Misure di sostegno economico e ambientale
Il decreto introduce diverse misure a sostegno dei cittadini e dell'ambiente. Viene previsto un contributo straordinario per il 2026. I titolari del bonus sociale per l'energia elettrica riceveranno 115 euro.
Le risorse non utilizzate per questo scopo entro la fine del 2026 torneranno allo Stato. Questo garantisce un uso efficiente dei fondi destinati alle famiglie.
Inoltre, i venditori di energia elettrica potranno offrire un contributo volontario. Questo avverrà per il 2026 e il 2027. Sarà destinato ai clienti domestici non titolari di bonus sociale. L'ISEE annuale non dovrà superare i 25.000 euro.
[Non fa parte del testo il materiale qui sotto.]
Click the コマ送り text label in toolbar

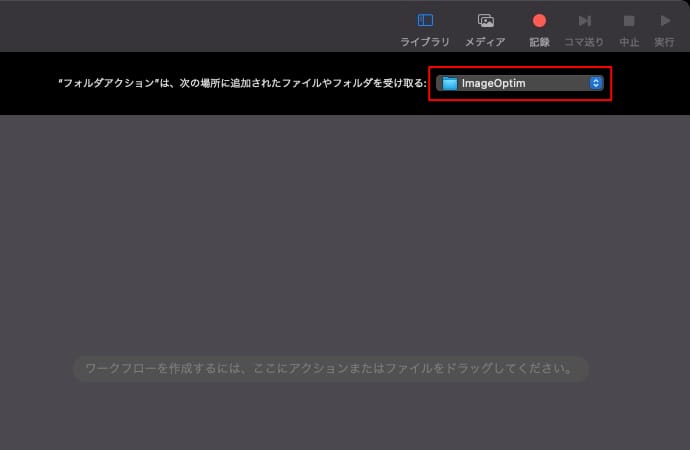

Estensione del bonus elettrico e teleriscaldamento
Dal 1° gennaio 2026, le famiglie svantaggiate avranno nuovi diritti. Coloro che beneficiano del bonus elettrico per l'energia avranno diritto anche alla compensazione della spesa per il teleriscaldamento.
Per attuare questa misura, verrà istituita una componente tariffaria specifica. Questa sarà gestita dalla Cassa per i servizi energetici e ambientali. L'obiettivo è alleggerire il carico economico per le famiglie in difficoltà.
L'Autorità di Regolazione per Energia Reti e Ambiente (Arera) avrà un ruolo chiave. Dovrà definire le modalità per la compensazione. Questo processo avverrà entro sei mesi dall'entrata in vigore della legge.
Trasparenza sui margini di profitto
Il decreto impone una maggiore trasparenza sui margini di profitto delle aziende energetiche. L'Arera raccoglierà informazioni dai venditori di energia elettrica e gas naturale. I dati saranno distinti per tipologia di cliente e offerta.
Verranno definiti la frequenza della rendicontazione, i soggetti obbligati e le eventuali soglie dimensionali. Questo avverrà nel rispetto dei principi di proporzionalità e trasparenza.
L'obiettivo è minimizzare gli oneri informativi per le aziende. Allo stesso tempo, si vuole garantire una visione chiara dei profitti nel settore energetico.
Altre misure del decreto
Il provvedimento include anche una stretta sul telemarketing. Vengono introdotte misure per sostenere i trasporti meno inquinanti. Questi aspetti mirano a migliorare la qualità della vita dei cittadini e a promuovere la sostenibilità.
La conversione in legge del decreto è attesa con interesse. Le misure avranno un impatto diretto sulle bollette energetiche e sulle abitudini di consumo degli italiani.